Passage shown
__________

Cities should develop and maintain accounting systems for the inflow and outgo of nitrogen, phosphorus and other elements and compounds. To be sustainable in the long term they need to be in balance, yet as studies in Sweden have revealed, even coping with a non-toxic element like phosphorus is very difficult (Gunther, 1997). Developing balance will require local recycling. Miniaturization would return food production to local areas (much to homes), and growing most food locally using co-composted human waste can complete the phosphorus and many other nutrient cycle. This would reduce the energy cost, nitrogen pollution associated with long distance food transport. Lumber can also be produced locally, as it is in China, as an adjunct of land treatment of sewage and storm water.
 
Regional and national studies of more toxic compounds are also essential. Studies of heavy metal budgets in the Rhine Basin are even more disturbing, although they show signs of improvement (Stigliani and Anderberg, 1994). Design for disassembly and industrial ecology can minimize leakage of harmful materials into the environment.
 
The public around the world is more aware of environmental issues than their leaders, and as the saying goes "Where the people lead, the leaders will follow". The major challenge is now developing cost effective implementation programs and policies rather than creating awareness of problems (Trudgill, 1991; Bloom, 1995). The emerging discipline of ecological economics offers new approaches to better understanding our world and providing incentives for sustainable management (O'Riordan, 1994; Massarratt, 1997; Tietenberg, 2000). Often these are no cost options, such as making the polluter pay (Anderson, 1994).

__________

Task 1
According to the passage on sustainable cities, which country produces lumber locally as an adjunct of land treatment of sewage and storm water?
Task 2
List every source cited in the passage on sustainable cities, giving each by its author name(s) and year.
Task 3
Say whether each statement agrees with the passage on sustainable cities, answering yes or no and quoting the words that decide it.
(a) Studies of heavy metal budgets in the Rhine Basin show signs of improvement.
(b) Leaders around the world are more aware of environmental issues than the public.
(c) Making the polluter pay is presented as a costly option.
The data after this point is separate material, unrelated to the passage on sustainable cities.

Collected data
__________

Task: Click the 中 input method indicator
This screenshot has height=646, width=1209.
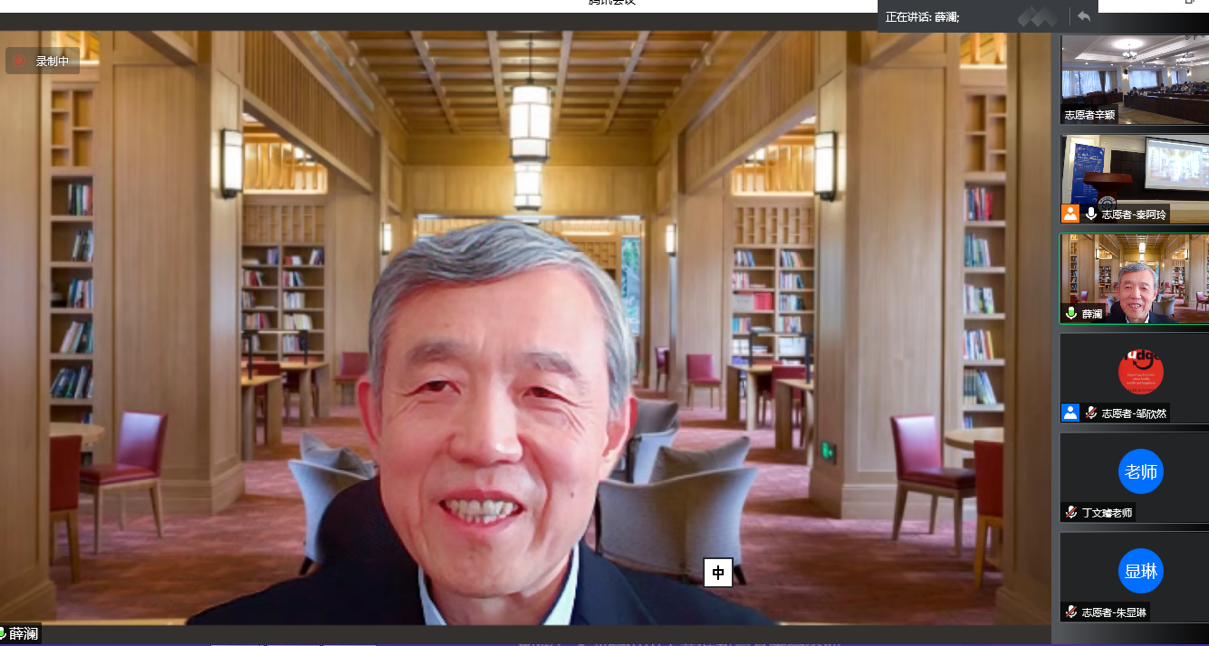Action: click(x=718, y=573)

__________

Response 1
China

Response 2
Gunther, 1997
Stigliani and Anderberg, 1994
Trudgill, 1991
Bloom, 1995
O'Riordan, 1994
Massarratt, 1997
Tietenberg, 2000
Anderson, 1994

Response 3
(a) Yes: "although they show signs of improvement"
(b) No: "The public around the world is more aware of environmental issues than their leaders"
(c) No: "Often these are no cost options, such as making the polluter pay"